# Complete NP: What approach is best for a problem such as the nearest chain?

A new summary of the conceptual approach of the nearest chain would be appreciated. Especially to clear up the confusion, I will provide a link to a written computer script with the linear approach in mind.

Wikipedia Nearest chain

Example of a basic script

NOTE: The concept is to visualize the chains as a number line.

Script stripped

L = length of the string in number of characters

X = how many ropes in total.

D = hamming distance.

``````    Z = X * X * 1 * L + X * D * D * D + 1

S = Z / D

B = S / D

Y = S / B

P = B * Y
``````

The algorithm takes input for the length of a string to L, and the number of strings in total for X. The hamming distance is for the entrance. re. Entry Z calculates the exact amount of all possible characters in the string plus the permutations for the input re.

We get a set of Z number of characters. We divide Z by re which S. We obtain second Possible permutations of characters that can be generated in a list of X string instruments. In other words, Z divided by Y groupings of the same X must have only B possible permutations within the Z characters. (For the numerical chain of the center based on Hamming?)

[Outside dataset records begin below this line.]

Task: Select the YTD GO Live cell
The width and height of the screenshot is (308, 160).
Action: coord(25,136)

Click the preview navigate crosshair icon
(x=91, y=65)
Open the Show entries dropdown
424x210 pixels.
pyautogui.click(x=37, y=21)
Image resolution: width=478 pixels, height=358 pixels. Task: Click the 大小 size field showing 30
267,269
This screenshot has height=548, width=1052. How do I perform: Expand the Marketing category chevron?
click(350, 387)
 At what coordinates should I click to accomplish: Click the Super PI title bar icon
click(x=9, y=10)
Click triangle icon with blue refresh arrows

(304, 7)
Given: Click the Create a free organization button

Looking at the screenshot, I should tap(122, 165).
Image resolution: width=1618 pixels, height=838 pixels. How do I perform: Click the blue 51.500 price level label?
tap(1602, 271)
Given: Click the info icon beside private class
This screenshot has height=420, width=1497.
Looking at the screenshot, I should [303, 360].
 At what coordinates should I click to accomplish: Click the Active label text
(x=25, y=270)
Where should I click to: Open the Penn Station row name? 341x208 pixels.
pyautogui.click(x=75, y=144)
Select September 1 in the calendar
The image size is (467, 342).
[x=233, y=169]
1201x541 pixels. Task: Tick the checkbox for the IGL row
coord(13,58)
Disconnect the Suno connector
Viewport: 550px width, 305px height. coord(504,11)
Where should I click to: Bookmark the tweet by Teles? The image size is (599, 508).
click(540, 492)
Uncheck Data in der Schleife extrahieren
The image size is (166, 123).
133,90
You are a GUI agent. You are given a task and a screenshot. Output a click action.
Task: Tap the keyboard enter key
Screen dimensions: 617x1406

If the algorithm is, correct (or I've cheated). The center of Z it's in the S chain that should be the second permutation.

The verification of mathematics.

S = S * D / D

D = Z / S

Continue if I want to find the second closest, the third closest and so on within the amount S that was swapped within the distance of Hamming.

``````NQ = S / RT

P = RT * NQ
``````

My understanding of the nearest chain is wrong when it comes to the linear approach, why is the approach not promising? In what way would you approach it?

TO UPDATE-
EXAMPLE
The number line starts from 485.5 and ends in 971. To find our nearest number 15 string, we go to

NQ = S / RT
P = RT * NQ

The result of NQ is added to 485.5 and we obtain our nearest 15th chain.

Let's suppose, we have a habit. Fifth chain closest to our primary S what's it gonna be NQ. We divide NQ continues adding the sum of them 5 D until an approximate Z. If it is not equal to Z then divide NQ for 2 Will this check the algorithm?